こうやって説明すると、「あーなるほど、たしかにそうだねー」と分かっていただけるんだけれど、なかなか気付いてもらえないんですね。これまでの日本経済って基本は右肩上がりだったわけです。戦争が終わって子どもがたくさん生まれて、労働人口はどんどん増えるけど日本国内のマーケットが大きくなかった。日本の場合は幸運にも海外に販路ができたのでまだ良かったのですが、それでもまだ働く場所が少なかった。なので政府が公共事業とかガンガンやって日本中に働き口を作っていったわけです。生産年齢人口はどんどん増えるけど、引退するお年寄りはそんなに増えない。もちろん一部の会社は人手が不足していたのですが、それはアメリカとかヨーロッパに車、家電を売りまくってたトヨタやソニーのようなメーカーや、エネルギー資源を取り扱っていた商社のような会社です。要するに海外の広大なマーケットで商売していた企業は人手不足だったかもしれないですが、国内マーケットで商売をしていたほとんどの企業にとっては常に労働力は余っていたんですね。なので、経済が縮小しているにもかかわらず、人手が不足するなんてことはありえない。と思い込んでいたわけです。

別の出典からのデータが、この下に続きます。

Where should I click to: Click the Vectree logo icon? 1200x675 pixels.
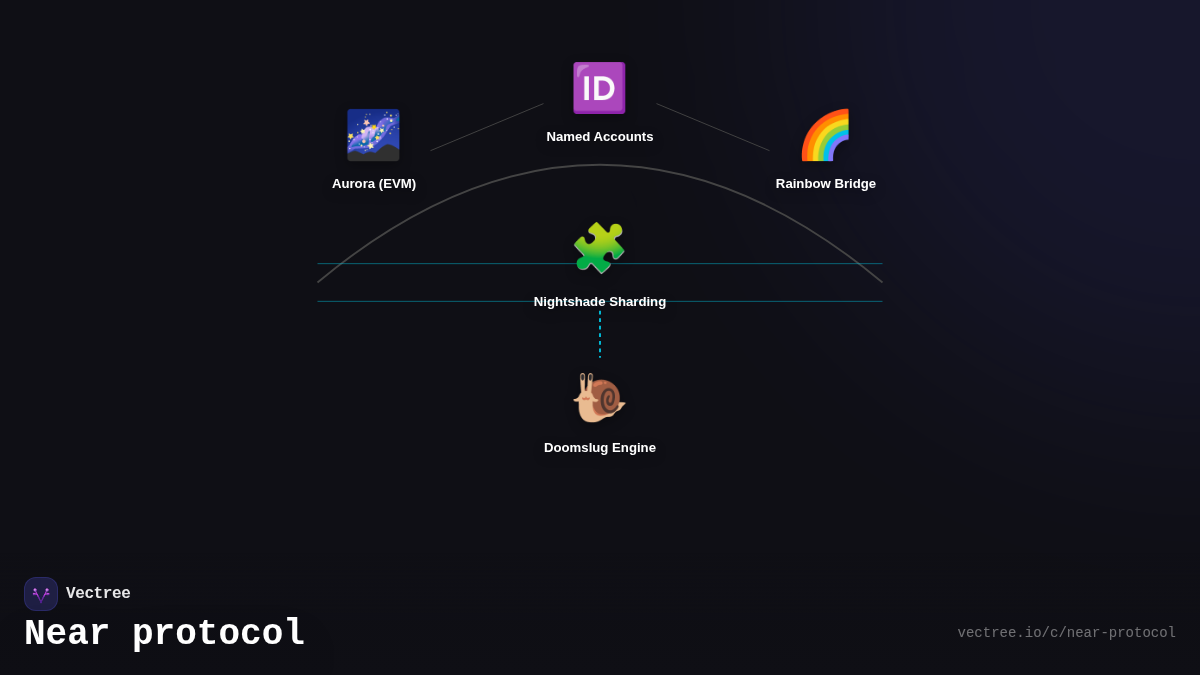(41, 593)
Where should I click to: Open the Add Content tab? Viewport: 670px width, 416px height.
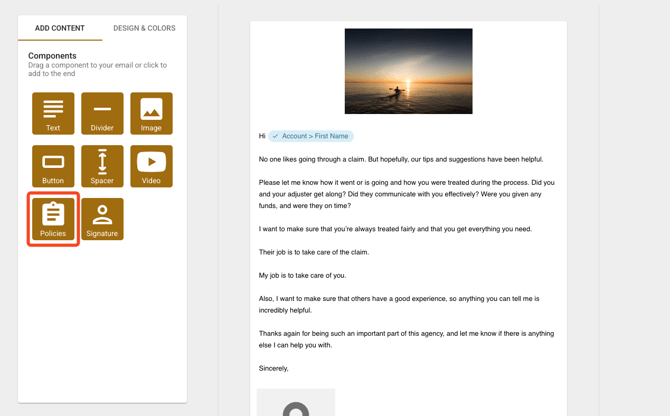pos(60,28)
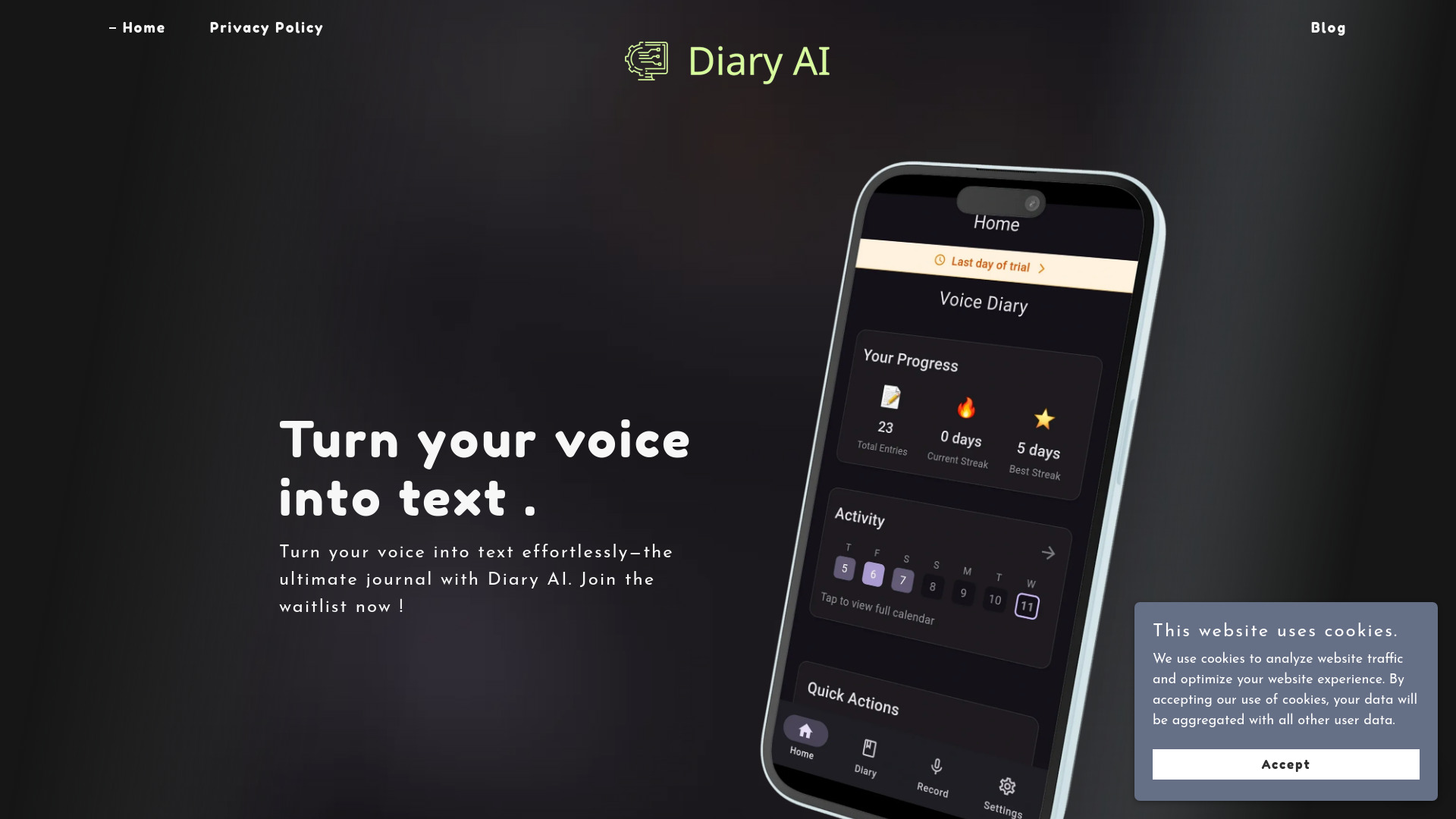Click the Privacy Policy navigation link

(267, 27)
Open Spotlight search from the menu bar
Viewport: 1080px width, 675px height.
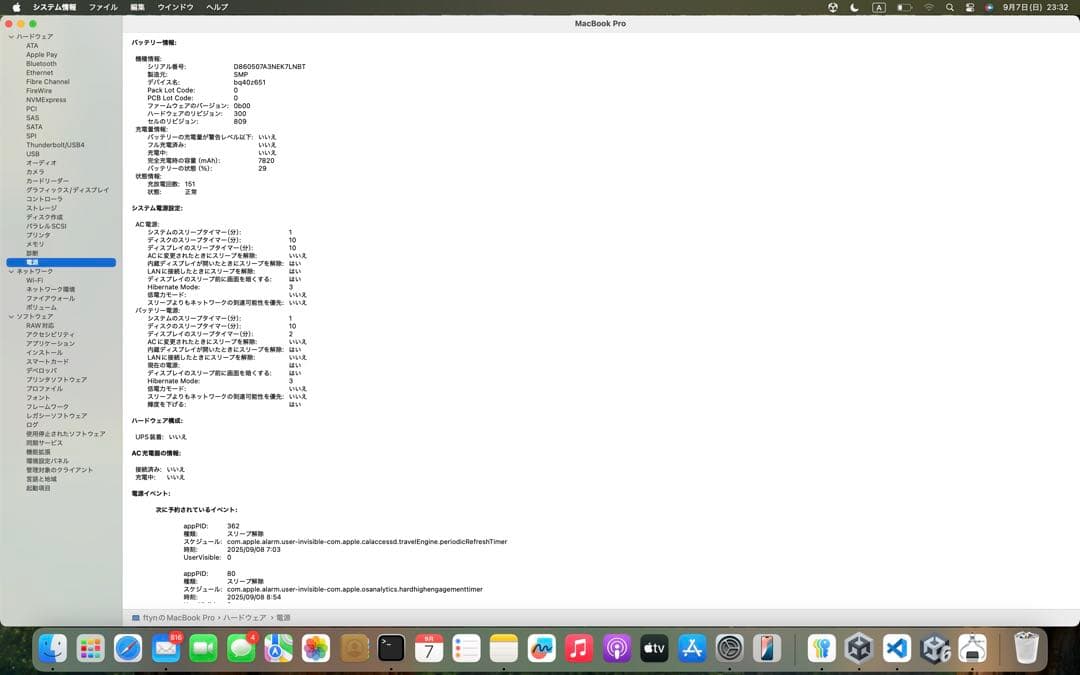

 僕は学者ではなく実務家ですので、細かいデータを引っ張ってきて分厚い論文を書いたりすることは仕事ではありません。地域の現状に対して、具体的な対策プランを作って実行することが仕事です。地方には働く場が無いから人口が減る。なので働く場を作れば少なくとも人口減少のスピードは鈍化するはずだ。という前提で対策プランを作るのと、地方には働き口はたくさんあるが、何らかの理由でマッチングが上手くいってなくて結果人口が減少している、という前提で考えるのでは、打つべき対策プランは全く違ってきます。
複数抱えるプロジェクト管理など目の前の仕事をしっかりと行うような虫の目だけでなく、統計データなどを元に全体を俯瞰する鳥の目。さらにそれを踏まえて、今後日南市にどんな流れが起こるのかを推測して対策を打つ「潮」をみる魚の目。複数の目を切り替えながら対策を作って実行していかないと行けないと思っています。